Düren. Das war mal gekonnt inszeniert! Klingt die Einladung zu einem Liederabend mit Operettenmelodien eher nach zurücklehnen und leicht vor sich hindämmern, saßen die rund 150 Zuhörer am vergangenen Sonntag im Konzertsaal von Schloss Burgau nach den ersten Staunattacken pielegerade und hellwach auf ihren Stühlen.

Die beiden Gesangskünstler Birgit Breidenbach und Wolfgang Tombeux hatten sich unter der Überschrift „(K)ein Problem mit der Liebe“ so allerlei zum Thema „Liebe“ ausgedacht.

Unterteilt in einzelne Kapitel präsentierten sie von der Schnulze bis zum Schmankerl nahezu alles, was die neuere Musikwelt zum Thema zu bieten hat. Begleitet wurden die beiden von Jan Weigelt am Flügel. Mit seiner Spiellust und seinem großen Können, denn auch oder vielleicht gerade die leichte Muse will gelernt und korrekt präsentiert sein, beflügelte er die beiden Stimmartisten auf das Feinste. Während Jan Weigelt von vorne herein am Tasteninstrument mitten auf der Bühne Platz nahm, verteilten sich Breidenbach und Tombeux zunächst abwechselnd im Saal.

Mit den allerwenigsten Hilfsmitteln, mit viel Humor und Finesse inszenierten die beiden das ganz große Schauspiel.

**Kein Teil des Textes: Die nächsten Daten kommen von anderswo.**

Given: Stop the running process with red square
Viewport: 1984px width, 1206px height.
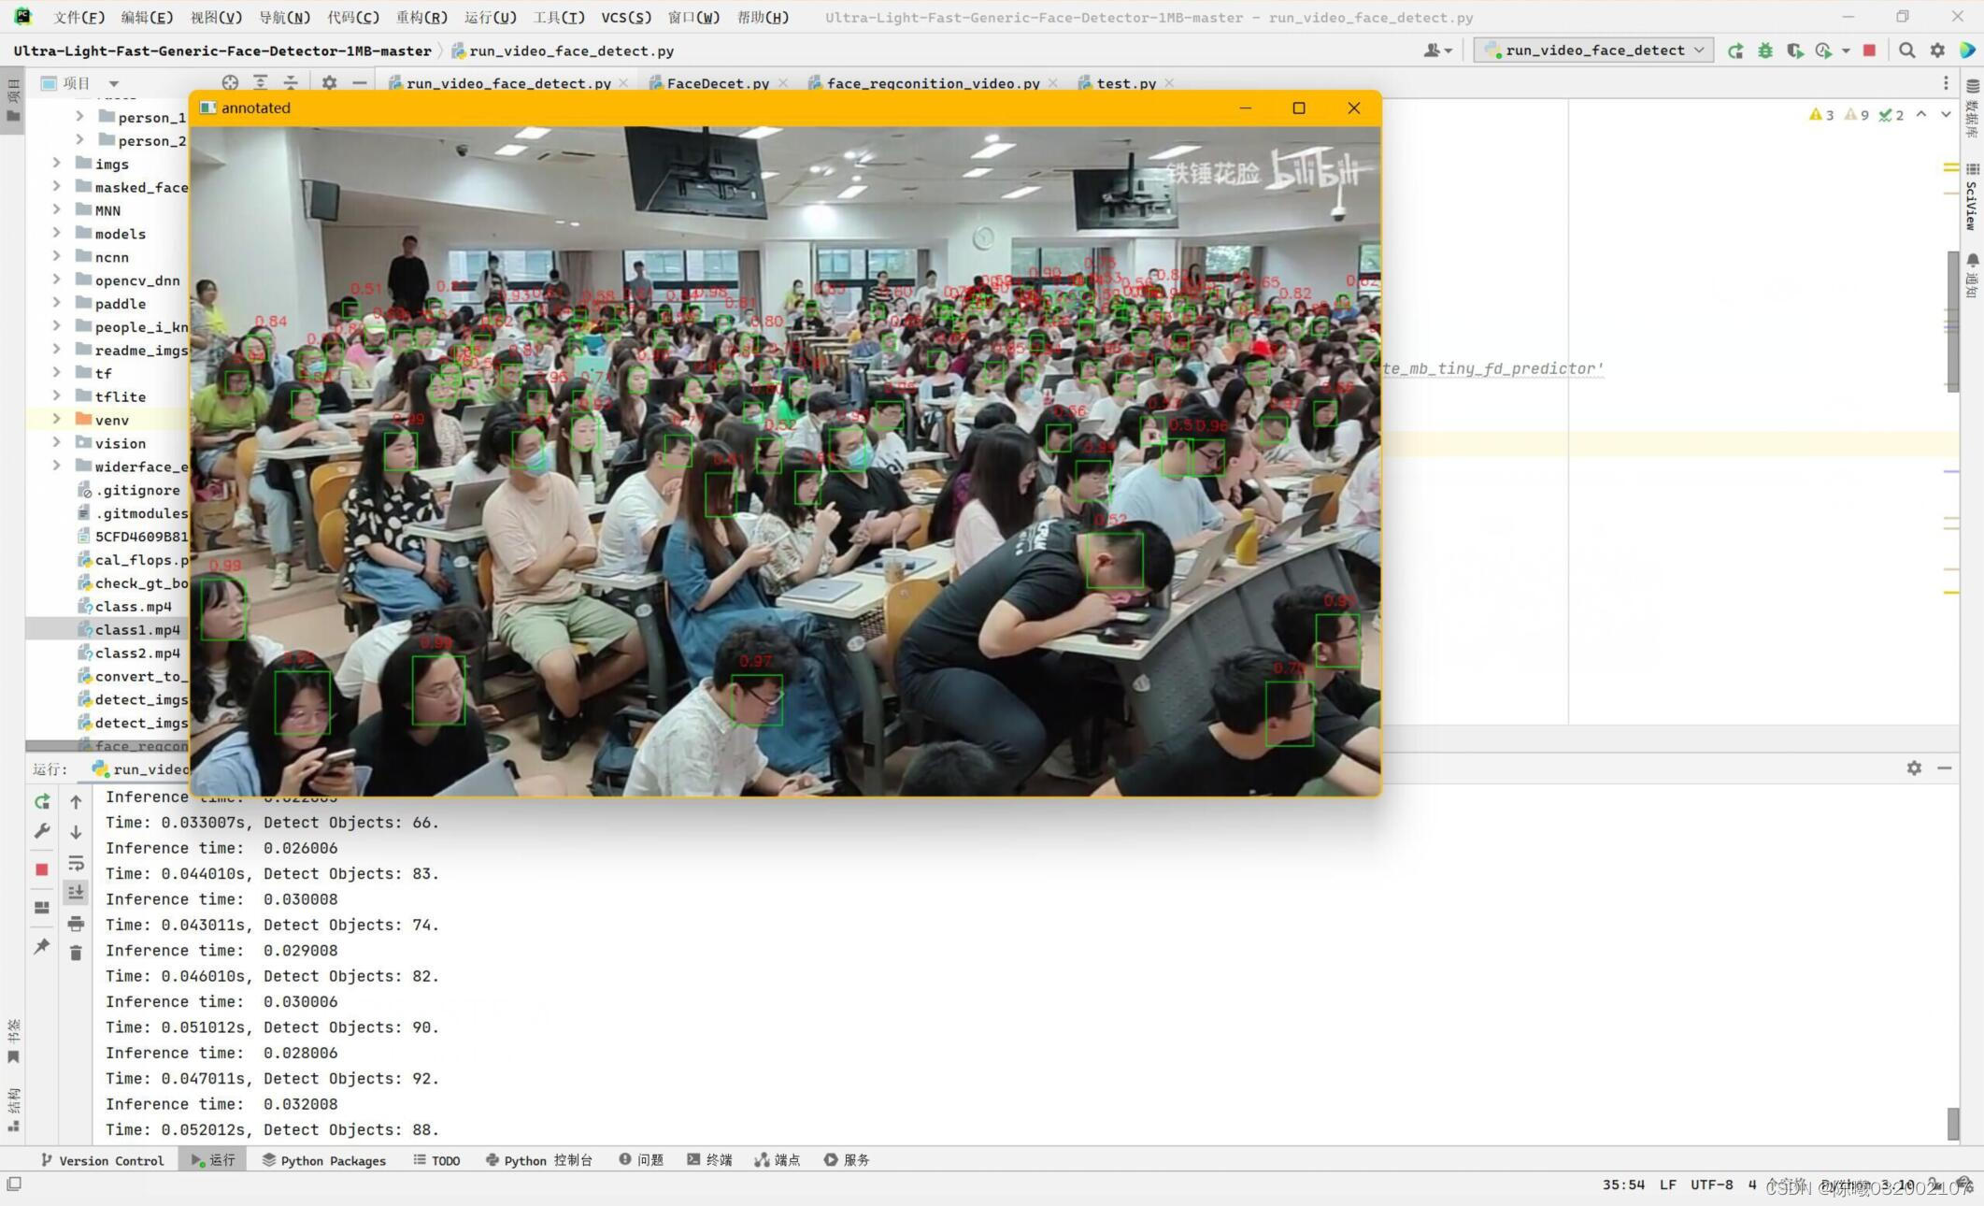Looking at the screenshot, I should pyautogui.click(x=42, y=869).
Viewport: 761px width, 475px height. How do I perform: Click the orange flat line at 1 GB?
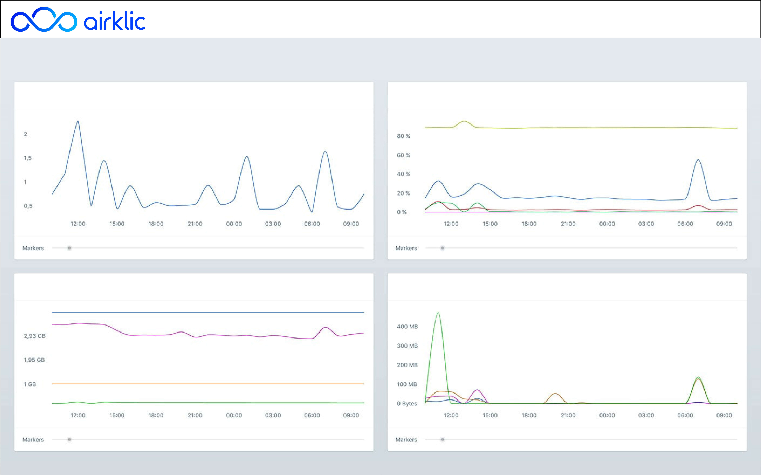tap(207, 384)
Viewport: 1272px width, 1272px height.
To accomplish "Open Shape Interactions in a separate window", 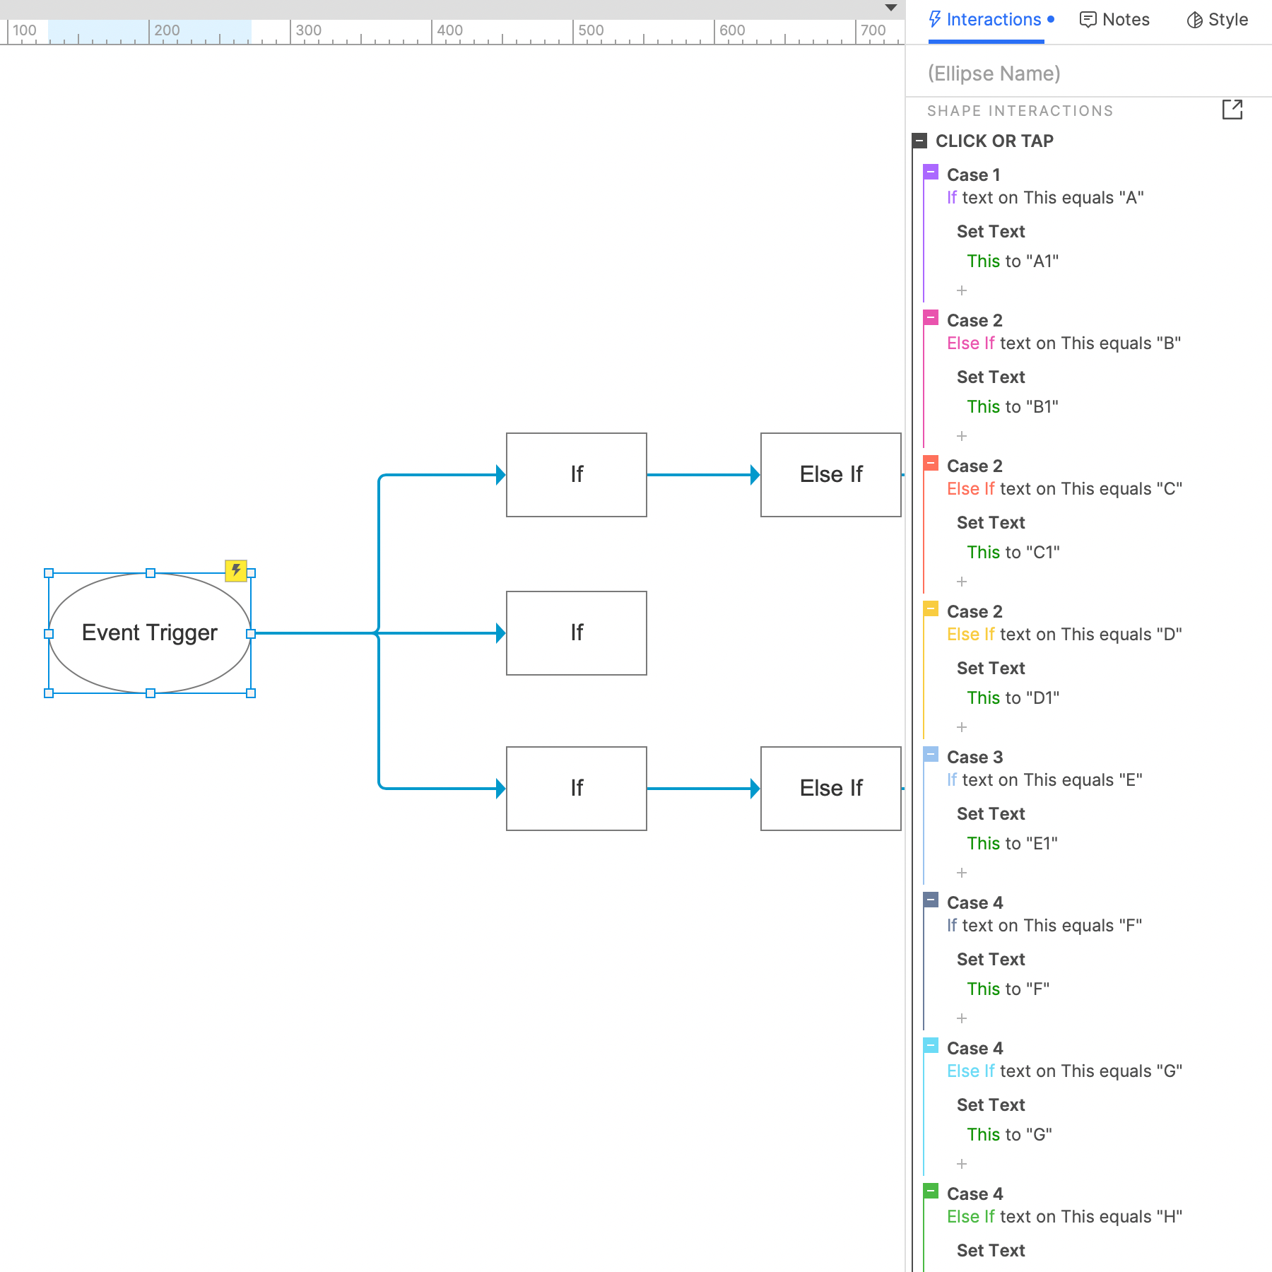I will point(1233,110).
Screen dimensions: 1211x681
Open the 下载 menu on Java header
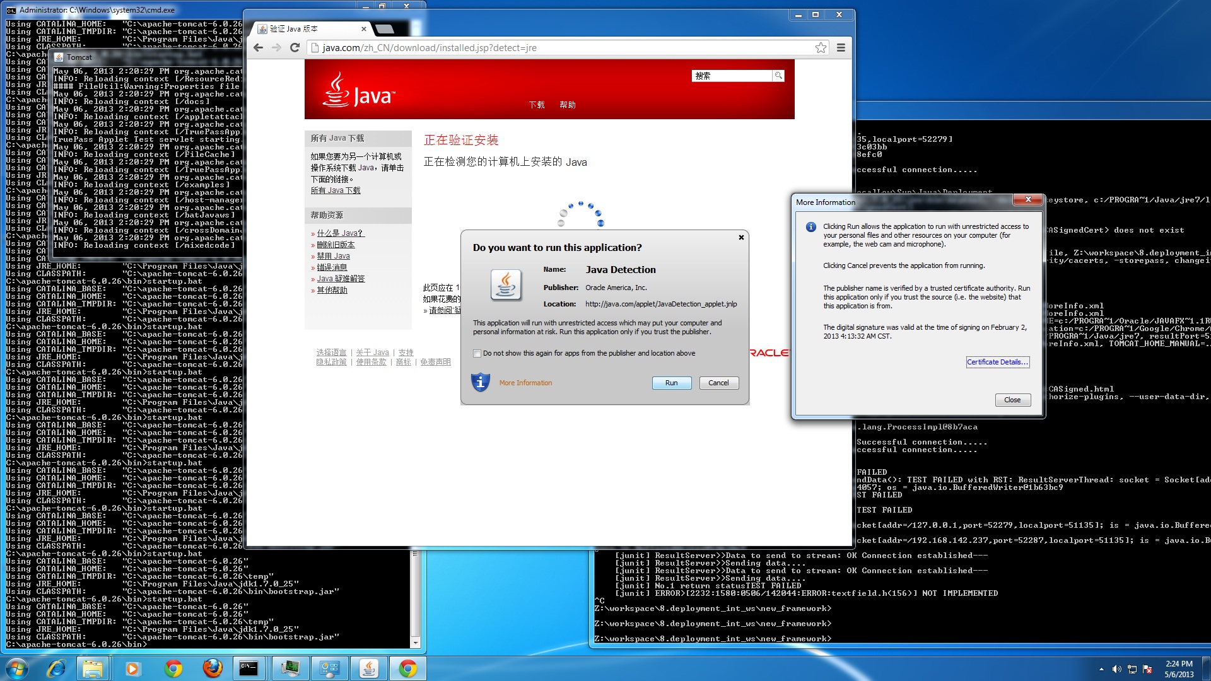[x=537, y=105]
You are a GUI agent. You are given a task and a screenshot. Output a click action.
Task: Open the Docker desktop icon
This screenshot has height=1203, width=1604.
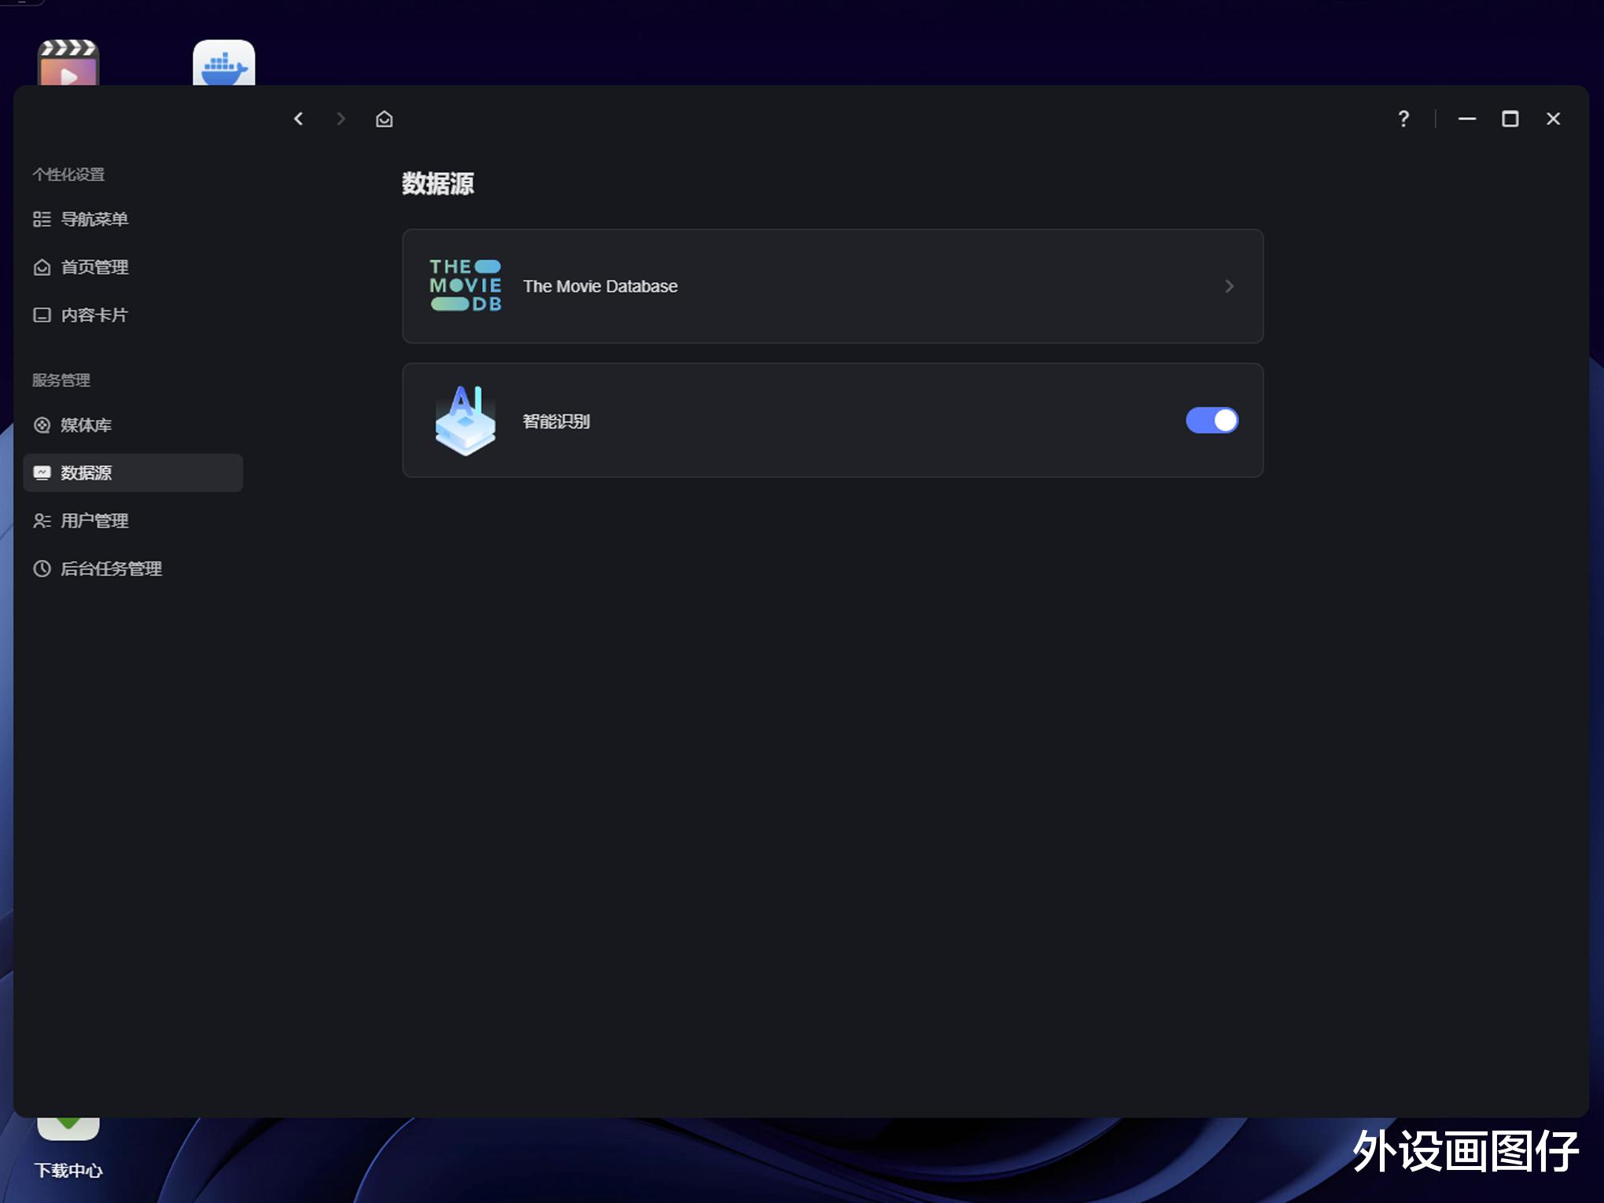(224, 64)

Den ersten Paukenschlag lieferte die Sängerin. In einem Türrahmen am Rande des Saales stehend setzte sie an zum Titel „Irgendwo auf der Welt“.

Allerdings säuselte den Zuhörern keine zart-zuckersüße Sopranstimme entgegen, die sich auf hohen Hacken in die höchsten Höhen des Tonhimmels schraubt, sondern eine Kontra-Altstimme, wie sie tiefer kaum sein kann.

Doch siehe da: Hervorragend ergänzten sich Kontra-Alt und Bariton, kamen sich räumlich immer näher, bis es akustisch und optisch blitzte und funkte in Titeln wie „Die ganze Welt ist himmelblau“, „So verliebt“ oder auch „Ich bin ja heut so glücklich“.

Aber wie es im Leben manchmal so geht, so inszenierte es auch das musikalische Trio: Der Alltag kehrt ein („Das bisschen Haushalt“, „Ohne Krimi geht die Mimi nicht ins Bett“, „Tamerlan“), und mit Streit und Trennung („Der Liebesbrief“, „Frag nicht, warum ich gehe“, „Die Liebe ist ein seltsames Spiel“, „Davon geht die Welt nicht unter“) endete die ganze Geschichte.

Super gemacht, dafür gab es eine Menge begeisterten Beifall. Dass die Ausnahme-Sängerin, die als Dozentin an der Hochschule für Musik in Münster lehrt, frei nach dem Motto lebt: „Sich nie in Routine verlieren und immer nach neuen Wegen suchen“, das kauft man ihr nach diesem Abend sofort und ohne zu zweifeln ab.